Cloth Diapering 101: Wool Dryer Balls

Let’s say you wanted to repaint your house.  Would you walk into your local hardware store and ask for a gallon of their finest lead paint?  You couldn’t, because in 1978, the Federal Government banned the use of lead-based paint in homes since they discovered that exposure to lead could affect everyone in the family, especially pregnant women and children and could cause damage to the brain and nervous system, as well as several other health problems.

Now, let’s say you wanted to do some laundry.  Would you add fabric softeners or dryer sheets to the washer and dryer?  You could.  You could purchase either at any grocery store.  But what if I told you that the chemicals in these products caused similar health problems as lead exposure, would you still make the choice to purchase and use these products?  My hope is that every household and business makes the decision to eliminate the use of dryer sheets and fabric softeners that contain toxic chemicals since they are harmful to your health and the environment.

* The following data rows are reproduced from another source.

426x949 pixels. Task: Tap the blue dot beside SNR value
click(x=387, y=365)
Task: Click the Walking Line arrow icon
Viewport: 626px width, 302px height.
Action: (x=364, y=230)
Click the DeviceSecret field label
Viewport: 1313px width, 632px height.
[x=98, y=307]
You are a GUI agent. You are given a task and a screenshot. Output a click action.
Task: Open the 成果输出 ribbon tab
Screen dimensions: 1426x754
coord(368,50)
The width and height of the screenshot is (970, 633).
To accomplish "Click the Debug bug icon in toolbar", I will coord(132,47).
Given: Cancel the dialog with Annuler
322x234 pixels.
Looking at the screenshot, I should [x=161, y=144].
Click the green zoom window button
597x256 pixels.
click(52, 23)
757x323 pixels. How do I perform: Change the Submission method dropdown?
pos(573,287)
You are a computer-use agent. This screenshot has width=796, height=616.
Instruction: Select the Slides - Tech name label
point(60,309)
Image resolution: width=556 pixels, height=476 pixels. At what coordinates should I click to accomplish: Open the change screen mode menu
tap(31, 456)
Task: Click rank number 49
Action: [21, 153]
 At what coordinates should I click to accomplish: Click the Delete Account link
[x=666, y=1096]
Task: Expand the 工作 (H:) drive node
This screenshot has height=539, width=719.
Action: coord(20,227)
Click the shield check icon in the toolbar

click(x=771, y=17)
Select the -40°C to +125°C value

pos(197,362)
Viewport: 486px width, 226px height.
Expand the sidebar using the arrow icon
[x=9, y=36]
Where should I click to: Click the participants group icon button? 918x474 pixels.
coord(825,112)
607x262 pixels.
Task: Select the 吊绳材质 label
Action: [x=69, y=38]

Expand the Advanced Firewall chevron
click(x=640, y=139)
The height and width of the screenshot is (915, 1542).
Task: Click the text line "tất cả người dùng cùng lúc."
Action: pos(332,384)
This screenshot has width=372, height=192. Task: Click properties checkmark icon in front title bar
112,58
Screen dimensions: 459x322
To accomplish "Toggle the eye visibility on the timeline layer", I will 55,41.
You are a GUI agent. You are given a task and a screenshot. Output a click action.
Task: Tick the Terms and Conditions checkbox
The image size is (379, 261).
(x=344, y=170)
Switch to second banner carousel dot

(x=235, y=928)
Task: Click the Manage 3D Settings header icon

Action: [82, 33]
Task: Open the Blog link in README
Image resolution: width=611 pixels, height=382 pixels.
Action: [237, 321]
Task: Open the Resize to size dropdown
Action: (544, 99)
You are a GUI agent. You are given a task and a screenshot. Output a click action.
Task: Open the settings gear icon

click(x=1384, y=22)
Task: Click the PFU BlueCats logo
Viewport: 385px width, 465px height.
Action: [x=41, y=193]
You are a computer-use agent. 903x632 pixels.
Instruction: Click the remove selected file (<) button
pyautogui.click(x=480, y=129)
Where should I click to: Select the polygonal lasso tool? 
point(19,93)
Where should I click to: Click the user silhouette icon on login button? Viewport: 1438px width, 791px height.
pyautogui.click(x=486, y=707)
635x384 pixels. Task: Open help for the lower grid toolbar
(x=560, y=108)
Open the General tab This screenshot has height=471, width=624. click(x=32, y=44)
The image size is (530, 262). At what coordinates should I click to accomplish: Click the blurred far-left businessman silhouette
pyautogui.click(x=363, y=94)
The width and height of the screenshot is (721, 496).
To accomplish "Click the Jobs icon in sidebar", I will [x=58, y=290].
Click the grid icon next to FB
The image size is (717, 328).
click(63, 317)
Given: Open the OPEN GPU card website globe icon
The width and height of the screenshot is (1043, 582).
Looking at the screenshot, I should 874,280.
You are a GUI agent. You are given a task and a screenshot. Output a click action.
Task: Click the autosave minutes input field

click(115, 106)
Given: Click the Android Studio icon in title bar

Dryer sheets and fabric softeners are harmful to you and your family:

  • Both dryer sheets and fabric softeners contain a long list of dangerous and toxic petrochemicals including more than one carcinogen, ethanol – which is on the EPA Hazardous Waste List, and other toxins linked to respiratory problems, central nervous system disorders, nausea, headaches, and skin irritants.
  • The chemicals are designed to stay in the fabric of your clothing for a long time and slowly release.  Therefore the toxins stay with you and your family.  They rub and absorb into your skin and are inhaled into lungs continually.

Dryer sheets and fabric softeners are harmful to environment:

  • A dryer sheet takes years to breakdown in landfills.
  • The toxins within these products get heated up in your dryer which releases the chemicals into your home and out into the environment through your dryer vent (A guest column in a local paper was about how the writer went outside to enjoy cooking a barbecue and couldn’t since she was so bombarded by the smells and chemicals that were coming out several of her neighbor’s dryer vents).

Luckily, there are alternatives:

  • Add white vinegar and or baking soda to the washing machine can freshen clothes and reduce static. *Note: Most manufacturers do not recommend using vinegar or baking soda on cloth diapers and this may void your warranty.
  • Using several wool dryer balls in every dryer load will help soften your clothes, and reduce your dry time.
Wooly Rounds

We need to eliminate the use of dryer sheets and fabric softeners that contain harmful chemicals because they put our health at risk.  Laundry is something that most of us do everyday and we need to incorporate healthy, natural alternatives into our laundry routine in order to to help protect our family’s health and the environment.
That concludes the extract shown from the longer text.